> _Exercise instructions_: Skipping all pictures, please restate word for word the lines from the one that contains "You are a GUI" through the last line of the entries.

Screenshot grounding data
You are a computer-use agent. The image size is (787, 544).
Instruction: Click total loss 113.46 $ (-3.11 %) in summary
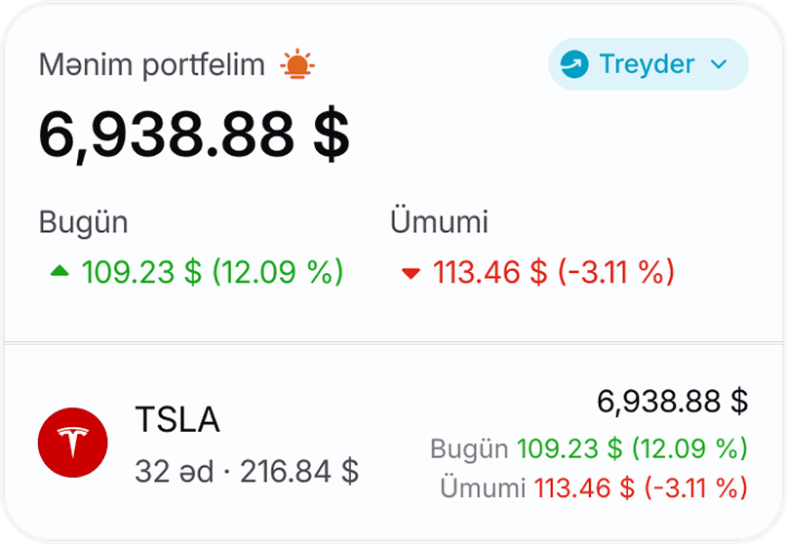click(x=554, y=272)

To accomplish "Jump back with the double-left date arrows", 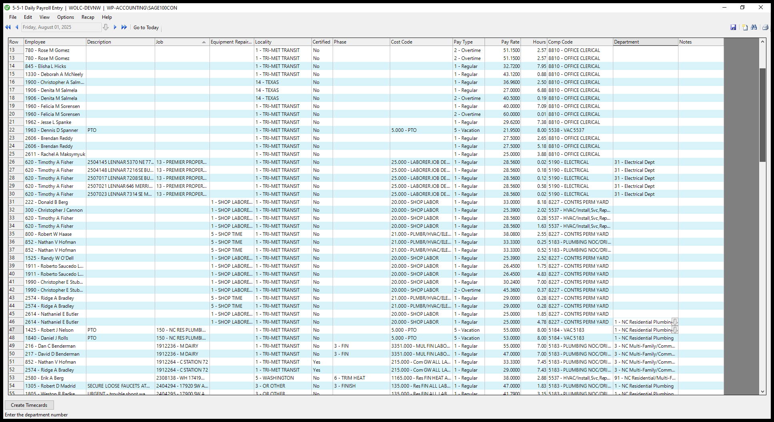I will pos(8,27).
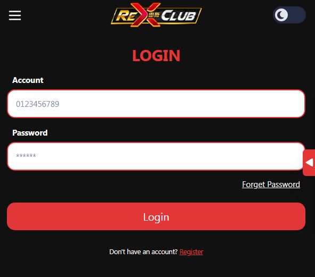Screen dimensions: 315x277
Task: Toggle the dark mode switch
Action: [x=289, y=15]
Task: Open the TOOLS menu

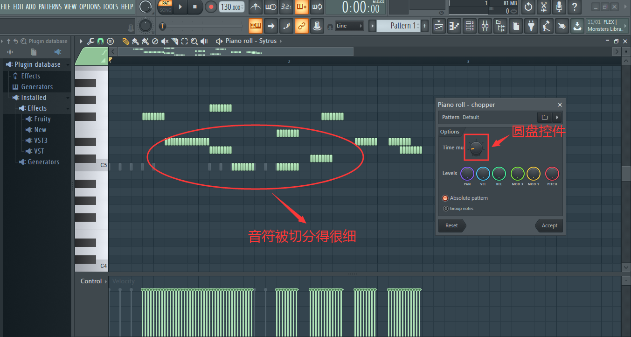Action: [111, 7]
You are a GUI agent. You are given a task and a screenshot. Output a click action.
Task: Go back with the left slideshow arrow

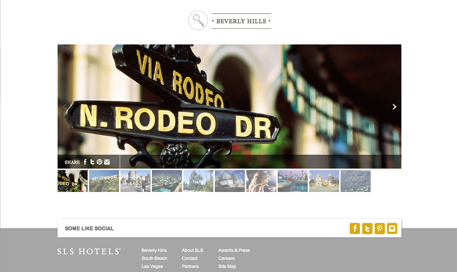click(65, 107)
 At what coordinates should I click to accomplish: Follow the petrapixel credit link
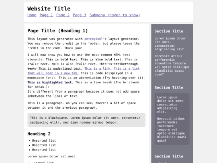pos(94,39)
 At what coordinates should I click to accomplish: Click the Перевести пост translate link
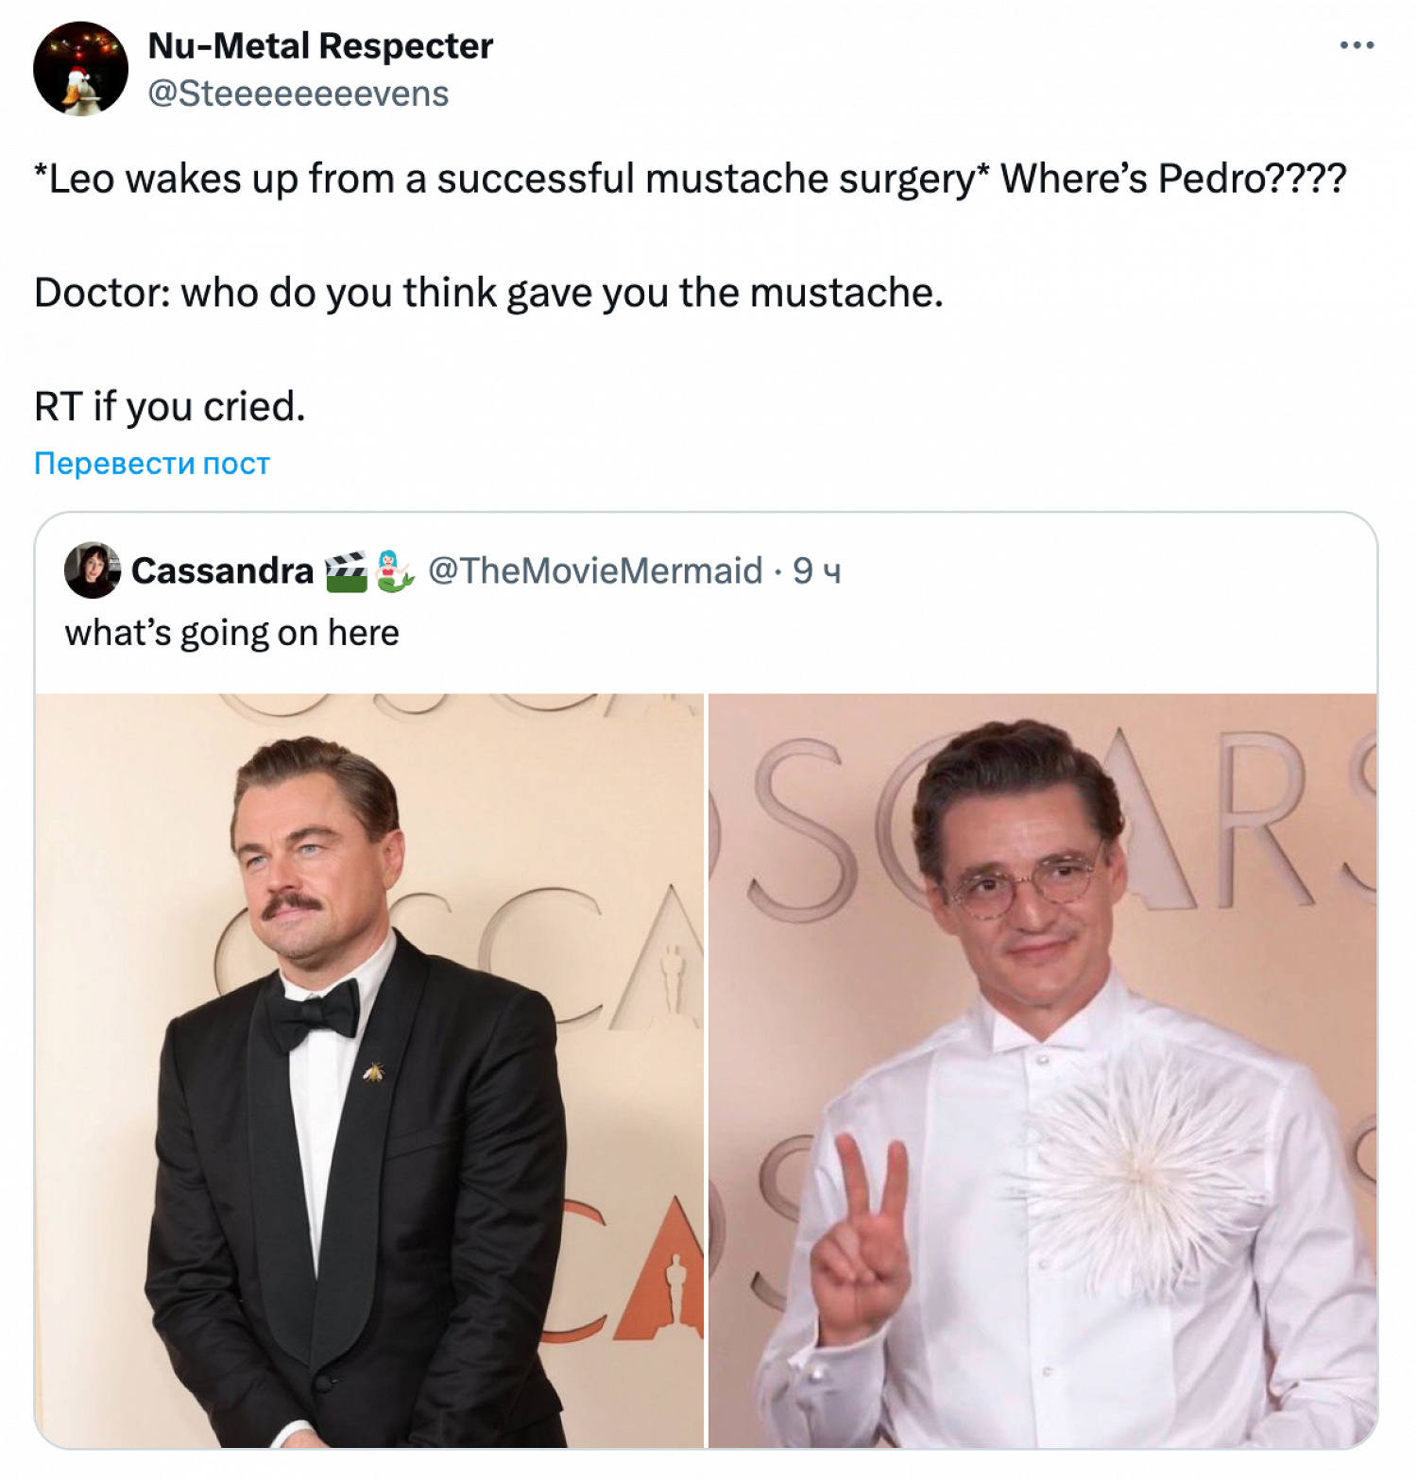click(x=152, y=463)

> _Solution to the problem_:
You are a GUI agent. You are given a task and a screenshot. Output a click action.
Task: Go back with the left slideshow arrow

click(65, 107)
 At what coordinates should I click to accomplish: Follow the petrapixel credit link
pos(94,39)
 At what coordinates should I click to accomplish: Click the Перевести пост translate link
click(x=152, y=463)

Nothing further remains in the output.